Commentary

Measuring Social Media Success

In a just released white paper from Covario, reporting on the Facebook health of 100 leading advertisers, Coca-Cola ranked the world’s No. 1 brand, with a following on Facebook of 34 million fans, growing at a monthly rate of nearly 3%, posting seven times a month, each garnering more than 235 comments and nearly 1,750 “likes.”

But importantly, the purpose of the White Paper is to develop a series of metrics and best practices for managing continuous improvement on the platform in order that global advertisers can measure how they are faring with their fans on the world’s largest social media platform.

Facebook users number 800 million as of the time of the writing, more than any other social media platform. Twitter is estimated at 245 million users and LinkedIn, the key professional social platform, 120 million users. Facebook is notable for a couple of key reasons.

Facebook users are “active” users, or using the system more than 4 times per week. Less than 40% of Twitter users are considered active users. Facebook counts nearly 50% of its user base as power users (use the site at least once per day). A study done by comScore last year showed that Facebook occupies nearly 10% of the user time online globally, but has expanded since this study. comScore reported in May of 2011 that users were spending an average of 450 minutes per month on the platform, compared to 230 minutes on Google.

To develop a measurement process, Covario considered first the advertisers’ goals for a social media program to establish a benchmark result.  

Driving sales is the number one priority of advertisers with their social media programs in general, but a combined 47% see the goal as driving engagement and driving brand awareness, and another 14% say they are driving friends. Overall, then, says the report, 65% are using their social media programs, and their Facebook pages, to drive “soft” conversions, not explicit sales.

Goal of Social Media Program

Goal

% of Respondents,

Driving sales

35%

Driving engagement

24

Driving brand awareness

23

Driving more “friends” to social sites

14

Driving brand impressions

4

Source: Covario,Inc, October 2011

Another benchmark evaluator, says the report, is the implicit importance based on the financial support of the program.

How Social Media Programs Are Financed Within Organization

Funding Through

% of Respondents

Stand alone social media budget

38%

Search budget, paid or organic

34

PR budget

24

Display budget

3

Source: Covario,Inc, October 2011

The most common method of a social page is a “fuzzy” association based on brand engagement and follower statistics that can be statistically correlated to online or total sales, or to brand awareness statistics. Two key statistics that are readily available from Facebook (and all social media platforms) are the data from building online followers and driving online engagement, and can be correlated to brand awareness statistics and econometric based conversion events as the overall data grows, according to the report.

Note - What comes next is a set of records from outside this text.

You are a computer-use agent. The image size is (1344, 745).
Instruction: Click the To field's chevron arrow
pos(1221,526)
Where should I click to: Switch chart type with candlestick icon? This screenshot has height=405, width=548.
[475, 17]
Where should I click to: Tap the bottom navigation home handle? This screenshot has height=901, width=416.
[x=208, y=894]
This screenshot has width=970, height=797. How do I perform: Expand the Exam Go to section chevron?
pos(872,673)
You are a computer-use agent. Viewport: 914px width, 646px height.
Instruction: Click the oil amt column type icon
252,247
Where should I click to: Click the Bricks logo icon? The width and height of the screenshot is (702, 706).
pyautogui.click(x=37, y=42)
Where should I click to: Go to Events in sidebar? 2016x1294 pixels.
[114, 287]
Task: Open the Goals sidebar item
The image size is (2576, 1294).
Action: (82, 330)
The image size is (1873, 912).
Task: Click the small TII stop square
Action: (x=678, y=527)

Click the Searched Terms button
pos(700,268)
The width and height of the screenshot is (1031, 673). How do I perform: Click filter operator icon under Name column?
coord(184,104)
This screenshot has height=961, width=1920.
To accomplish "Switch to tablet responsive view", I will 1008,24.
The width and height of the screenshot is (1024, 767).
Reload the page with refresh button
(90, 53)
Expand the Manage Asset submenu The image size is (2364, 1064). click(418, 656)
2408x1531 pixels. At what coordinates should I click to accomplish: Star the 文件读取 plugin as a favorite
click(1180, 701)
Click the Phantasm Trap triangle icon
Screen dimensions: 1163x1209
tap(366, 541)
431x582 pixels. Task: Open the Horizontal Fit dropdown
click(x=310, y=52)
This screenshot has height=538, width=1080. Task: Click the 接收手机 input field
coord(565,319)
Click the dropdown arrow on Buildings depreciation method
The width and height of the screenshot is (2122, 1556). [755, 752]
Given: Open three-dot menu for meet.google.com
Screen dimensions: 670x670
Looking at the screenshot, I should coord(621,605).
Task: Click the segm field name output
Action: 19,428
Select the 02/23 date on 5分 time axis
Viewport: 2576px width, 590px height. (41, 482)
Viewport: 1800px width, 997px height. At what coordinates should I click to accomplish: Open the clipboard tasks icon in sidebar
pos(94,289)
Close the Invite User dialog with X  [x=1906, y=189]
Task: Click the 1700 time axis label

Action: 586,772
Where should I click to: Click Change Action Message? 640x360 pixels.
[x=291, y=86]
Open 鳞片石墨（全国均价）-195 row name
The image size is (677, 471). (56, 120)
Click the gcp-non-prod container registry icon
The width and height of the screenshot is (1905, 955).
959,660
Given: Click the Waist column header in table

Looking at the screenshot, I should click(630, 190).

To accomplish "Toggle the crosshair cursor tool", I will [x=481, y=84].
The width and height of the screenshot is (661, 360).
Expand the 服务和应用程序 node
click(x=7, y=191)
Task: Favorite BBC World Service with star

To this end, Covario looked at four key factors: Reach, Engagement, Technical Construction, and Reputation, defined and weighted in the final metrics for measurement:

Key Factors For Social Media Success Measurement

Factor

Definition

Weighting

Reach

Number of followers; Growth of followers

40%

Engagement

Number of monthly posts; Likes; Comments; Applications posted

30%

Technical

Brand name in title; Brand name in URL; Name in description; Connection from home page; Use of word “official;” Presentation in Facebook search

20%

Reputation

Number of negative user sites in Facebook search

10%

Source: Covario,Inc, October 2011

This 4 tier scoring methodology leverages all publicly available information. So advertisers can use this to measure their own success, and benchmark performance against competition:

  • Reach is a measure of the success an advertiser has in building its page follower count—effectively a measure of the reach of the Facebook page. The highest follower count for the top advertisers is 35 million, which is the equivalent of a 25 rating on a prime time TV show. In the last year, only one show hit as many consumers through TV—American Idol, with an 18 share rating, which means it hit 18M households and approximately 32 million viewers; plus follower growth.
  • Engagement is a measure of how well the advertisers are interacting with followers using relevant content. To measure relevancy, we used statistics on how well consumers react to original posts by the advertiser by looking at average comments and likes per post. We also looked at how many posts and applications are posted on the site during a monthly time period.
  • The technical issues deal with how brand names are used throughout key real estate on the Facebook page—specifically in the title, the body copy, and the URL. This is key for the search process used by Facebook,
  • Reputation deals with potential negative comments. Of the top 100 advertisers studied, 40% had Facebook pages created by users, which show up on search for the brand name, that are negative to the brand.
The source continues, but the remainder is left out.